Daniel bent and straightened the fingers of his left hand while Hogg worked on his right shoulder. Neither set of gauntlets was comfortable, either, but at least they were overlarge rather than pinching.
“What do you mean about rats?” he said aloud, smiling as he looked at West. He didn’t want him being so frightened of Hogg that he missed his hold out on the hull and went drifting into oblivion with half the Savoy’s inadequate stock of rigging suits. “From what I’ve seen — ”

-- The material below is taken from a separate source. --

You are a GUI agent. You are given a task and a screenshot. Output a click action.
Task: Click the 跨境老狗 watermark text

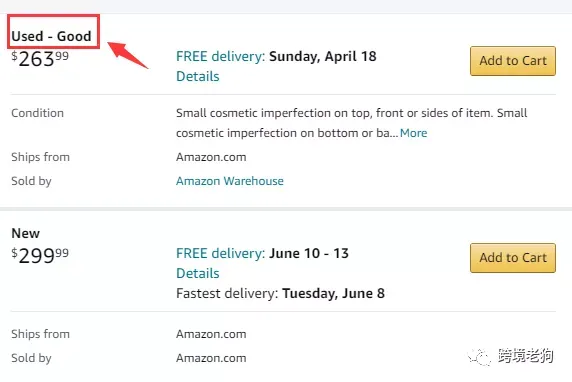coord(526,356)
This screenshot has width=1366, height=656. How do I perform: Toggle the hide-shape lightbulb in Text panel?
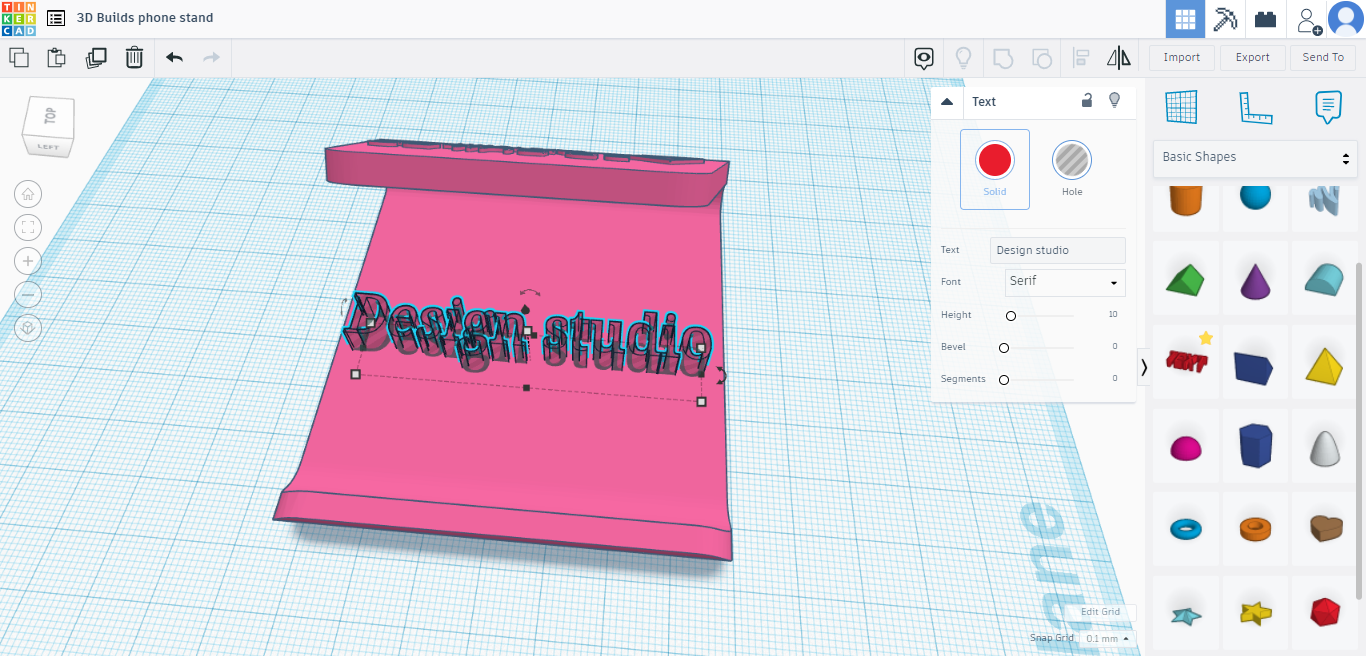pos(1114,101)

In Adele’s typically excellent briefing materials.
“ — the Alliance governor is brutal and grasping even for, well, out here. It’s not my fight, but I can certainly understand the locals deciding they’ve had enough and trying to do something about it.”
He’d almost said, “. . . even for this far out in the sticks.” Which was true but was impolitic, since everyone aboard the yawl apart from himself and Hogg was from the Macotta Region.
“I don’t know about the governor,” Lindstrom said. “I didn’t get involved on Sunbright till I started these runs, and I wouldn’t be the sort to get invited to the governor’s palace anyhow.”
She stepped away from West, who now had the suit on. He got up with the slow care of a spacer whose suit fits badly.
“But what it is now . . . ,” she said, sitting down on the other side of Daniel from Hogg. She reached across and took the liter-sized tube of salve. “is a bloody shambles.”
Lindstrom began salving Daniel’s right shoulder. She was used to the work; her hands were no firmer than they needed to be when they covered the sores themselves.
“It’s easier work taking rice from the gang in the next vestry,” she said, “than it is going up against the Naval Infantry and the Alliance Guards that’re sitting in any place big enough to rate a garrison. And it’s easier still to loot civilians who don’t have a garrison or a local gang claiming to own them already.”